Skip to content
  • Eric Dumazet's avatar
    vxlan: keep original skb ownership · 8f646c92
    Eric Dumazet authored
    
    
    Sathya Perla posted a patch trying to address following problem :
    
    <quote>
     The vxlan driver sets itself as the socket owner for all the TX flows
     it encapsulates (using vxlan_set_owner()) and assigns it's own skb
     destructor. This causes all tunneled traffic to land up on only one TXQ
     as all encapsulated skbs refer to the vxlan socket and not the original
     socket.  Also, the vxlan skb destructor breaks some functionality for
     tunneled traffic like wmem accounting and as TCP small queues and
     FQ/pacing packet scheduler.
    </quote>
    
    I reworked Sathya patch and added some explanations.
    
    vxlan_xmit() can avoid one skb_clone()/dev_kfree_skb() pair
    and gain better drop monitor accuracy, by calling kfree_skb() when
    appropriate.
    
    The UDP socket used by vxlan to perform encapsulation of xmit packets
    do not need to be alive while packets leave vxlan code. Its better
    to keep original socket ownership to get proper feedback from qdisc and
    NIC layers.
    
    We use skb->sk to
    
    A) control amount of bytes/packets queued on behalf of a socket, but
    prior vxlan code did the skb->sk transfert without any limit/control
    on vxlan socket sk_sndbuf.
    
    B) security purposes (as selinux) or netfilter uses, and I do not think
    anything is prepared to handle vxlan stacked case in this area.
    
    By not changing ownership, vxlan tunnels behave like other tunnels.

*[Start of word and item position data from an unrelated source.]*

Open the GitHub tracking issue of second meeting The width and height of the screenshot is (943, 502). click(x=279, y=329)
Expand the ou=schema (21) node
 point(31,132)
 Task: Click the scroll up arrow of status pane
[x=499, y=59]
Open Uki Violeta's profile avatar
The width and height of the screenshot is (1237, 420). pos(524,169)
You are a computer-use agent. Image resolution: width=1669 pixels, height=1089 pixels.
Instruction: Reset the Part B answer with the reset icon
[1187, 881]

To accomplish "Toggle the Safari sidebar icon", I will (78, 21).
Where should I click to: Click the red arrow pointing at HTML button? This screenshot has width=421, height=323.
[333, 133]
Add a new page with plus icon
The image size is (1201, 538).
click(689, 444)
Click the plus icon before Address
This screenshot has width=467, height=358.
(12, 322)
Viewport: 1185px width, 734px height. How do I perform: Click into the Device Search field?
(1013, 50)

    As Stephen mentioned, we might do the same change in L2TP.
    
    Reported-by: default avatarSathya Perla <sathya.perla@emulex.com>
    Signed-off-by: default avatarEric Dumazet <edumazet@google.com>
    Cc: Stephen Hemminger <stephen@networkplumber.org>
    Signed-off-by: default avatarDavid S. Miller <davem@davemloft.net>
    8f646c92